Selon de nombreux élus, il aurait fallu décréter un moratoire sur les hausses de taxe dès le début des blocages. C’est l’opinion de la présidente de la Commission des affaires sociales, Brigitte Bourguignon. Pour le grand reporter du Figaro et auteur d’une biographie d’Emmanuel Macron François-Xavier Bourmaud, le président n’a pas vraiment le choix de « garder le cap ». Selon lui, il ne peut guère céder sans renier la stratégie qui a été la sienne depuis son élection : celle du président qui demeure inflexible sur les réformes et droit dans ses bottes.

Une stratégie pourtant contestée jusque dans son entourage. Même un ministre aussi fidèle que Jean-Yves Le Drian, très populaire dans sa Bretagne natale, ne craint pas de dire publiquement qu’il faut « entendre la souffrance ». Nombreux sont ceux qui blâment les nouveaux élus de la « Macronie », la plupart du temps sans expérience ni ancrage régional profond, pour l’incapacité du gouvernement d’avoir vu venir la tempête. Après les errements des ministres Christophe Castaner et Gérard Darmanin, qui ont dénoncé samedi dernier les « séditieux » et la « peste brune », le président a dû corriger le tir en affirmant qu’il « ne confond pas les casseurs avec des citoyens qui veulent faire passer un message ».

Pendant que Marine Le Pen, Laurent Wauquiez et Jean-Luc Mélenchon peinent à se faire entendre des manifestants, le mouvement des gilets jaunes a bizarrement précipité à l’avant-scène l’ancienne ministre de l’Écologie Ségolène Royal.

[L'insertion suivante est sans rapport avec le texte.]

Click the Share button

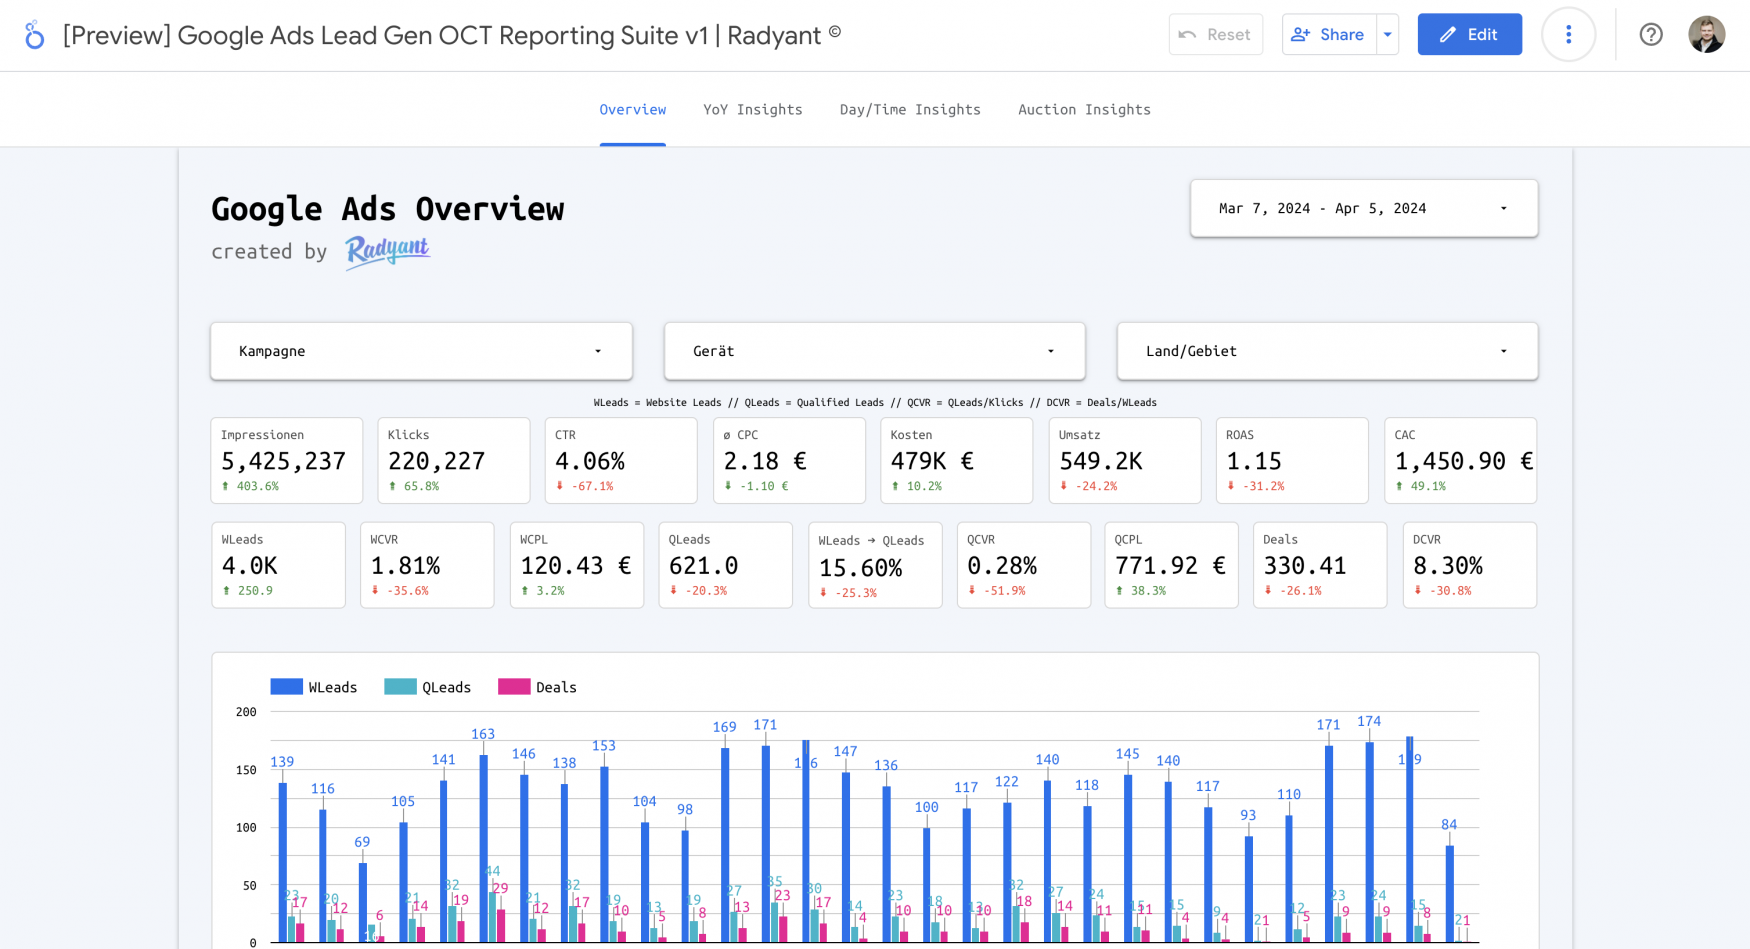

Celle que l’on soupçonne de convoiter la direction de la campagne des socialistes aux élections européennes est en effet sur toutes les tribunes. Accusant Emmanuel Macron de « semer le désordre », l’ancienne candidate à la présidence dénonce une « écologie punitive » qui utilise le prétexte écologique « pour faire des impôts ». Ce qui lui vaut, fait exceptionnel, d’avoir sa photo en une du magazine de droite Valeurs actuelles.

Un « 5 étoiles » français ?

Difficile de ne pas constater la désorientation de la classe politique face à un mouvement aussi divers que les gilets jaunes. Dans les cortèges, les participants viennent aussi bien de la gauche que de la droite. Quand ils ne se sont pas abstenus aux dernières présidentielles. Bref, le mouvement échappe aussi bien aux organisations syndicales qu’aux organisations politiques.

Le socialiste Julien Dray n’hésite pas à faire une comparaison avec le Mouvement 5 étoiles (M5S) en Italie. Sur Facebook, il se demande « de quel côté va pencher cette jacquerie. Elle peut devenir poujadiste antiétatiste à la manière du Mouvement 5 Étoiles en Italie ». À la différence près que le M5S s’est construit autour de l’ancien humoriste Beppe Grillo et que les gilets jaunes n’ont pas de leader charismatique.

Pour d’autres, cette révolte spontanée illustre la disparition des corps intermédiaires et tout particulièrement la faiblesse des syndicats et de la gauche. « Ils [les gilets jaunes] sont, par définition, des perdants de l’économie mondialisée et libérale, écrit le directeur de Libération, Laurent Joffrin. Autrement dit, et quelles que soient leurs idées, ils forment sur le plan social le socle traditionnel de toute gauche qui se soucie des classes populaires, qui ne se contente pas de promouvoir le progrès sociétal et de défendre les minorités. »

Vendredi à Matignon, Édouard Philippe avait d’ailleurs invité les syndicats. Histoire de tenter de les remettre dans le jeu et, peut-être, de se trouver des interlocuteurs. Partout, on doute que ces rencontres suffisent à calmer véritablement la colère de ces manifestants qui craignent de devoir payer le prix de la transition écologique… après avoir payé celui de la mondialisation ! L’ampleur de cette colère inquiète même l’un des principaux alliés d’Emmanuel Macron. Le président du Modem, François Bayrou, a récemment laissé tomber cette phrase lourde de sens : « À un moment, on ne peut pas gouverner contre le peuple. »


«Une version précédente de cet article, qui indiquait Jean-Claude Mélenchon au lieu de Jean-Luc Mélenchon, a été corrigée.»